> _Directions_:
Your reply should hold exactly the lines from the one that contains "17被姐夫的大Ｊi巴捅破了处女膜 (431, 506)" through the end of the data. Repeat them word for word.

*** Provided data ***

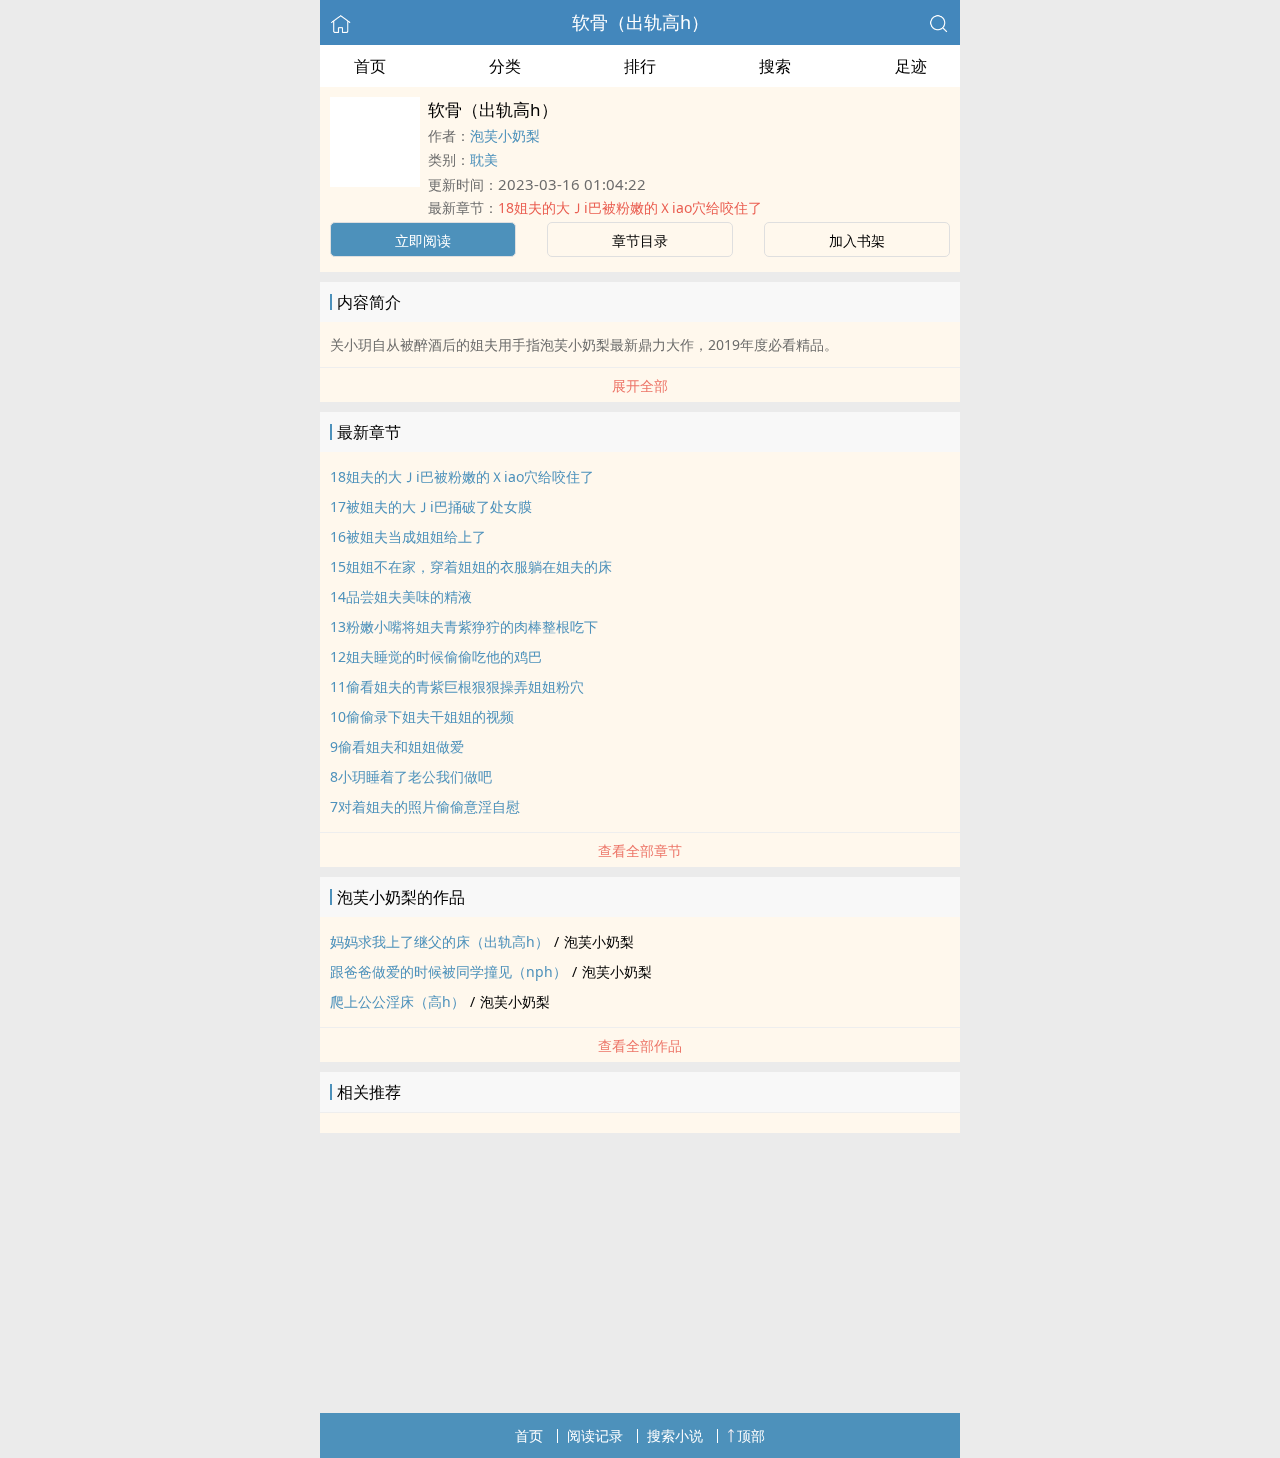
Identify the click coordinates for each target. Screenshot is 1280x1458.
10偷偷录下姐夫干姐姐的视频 (422, 716)
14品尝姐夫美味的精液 (401, 596)
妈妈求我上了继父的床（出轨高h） (439, 941)
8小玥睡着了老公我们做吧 (411, 776)
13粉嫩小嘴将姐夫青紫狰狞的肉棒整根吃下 (464, 626)
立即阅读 (423, 240)
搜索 (775, 66)
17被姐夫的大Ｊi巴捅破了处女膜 (431, 506)
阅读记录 (595, 1435)
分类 (505, 66)
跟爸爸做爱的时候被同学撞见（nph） (448, 971)
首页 (370, 66)
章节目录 (640, 240)
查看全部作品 (640, 1045)
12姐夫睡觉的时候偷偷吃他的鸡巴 (436, 656)
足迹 (911, 66)
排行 (640, 66)
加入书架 (857, 240)
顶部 (751, 1435)
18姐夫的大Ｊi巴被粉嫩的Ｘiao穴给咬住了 (630, 207)
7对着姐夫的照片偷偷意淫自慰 (425, 806)
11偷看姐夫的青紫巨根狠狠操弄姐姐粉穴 (457, 686)
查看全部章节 (640, 850)
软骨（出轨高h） (640, 22)
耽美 (484, 159)
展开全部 (640, 385)
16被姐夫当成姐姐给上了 (408, 536)
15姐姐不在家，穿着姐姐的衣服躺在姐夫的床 (471, 566)
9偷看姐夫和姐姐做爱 (397, 746)
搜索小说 (675, 1435)
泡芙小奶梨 (505, 135)
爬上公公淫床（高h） (397, 1001)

*** End of Provided data ***

> _Solution to this exercise_:
17被姐夫的大Ｊi巴捅破了处女膜 (431, 506)
阅读记录 (595, 1435)
分类 (505, 66)
跟爸爸做爱的时候被同学撞见（nph） (448, 971)
首页 (370, 66)
章节目录 (640, 240)
查看全部作品 (640, 1045)
12姐夫睡觉的时候偷偷吃他的鸡巴 (436, 656)
足迹 (911, 66)
排行 (640, 66)
加入书架 (857, 240)
顶部 (751, 1435)
18姐夫的大Ｊi巴被粉嫩的Ｘiao穴给咬住了 (630, 207)
7对着姐夫的照片偷偷意淫自慰 (425, 806)
11偷看姐夫的青紫巨根狠狠操弄姐姐粉穴 (457, 686)
查看全部章节 (640, 850)
软骨（出轨高h） (640, 22)
耽美 (484, 159)
展开全部 (640, 385)
16被姐夫当成姐姐给上了 (408, 536)
15姐姐不在家，穿着姐姐的衣服躺在姐夫的床 (471, 566)
9偷看姐夫和姐姐做爱 (397, 746)
搜索小说 (675, 1435)
泡芙小奶梨 (505, 135)
爬上公公淫床（高h） (397, 1001)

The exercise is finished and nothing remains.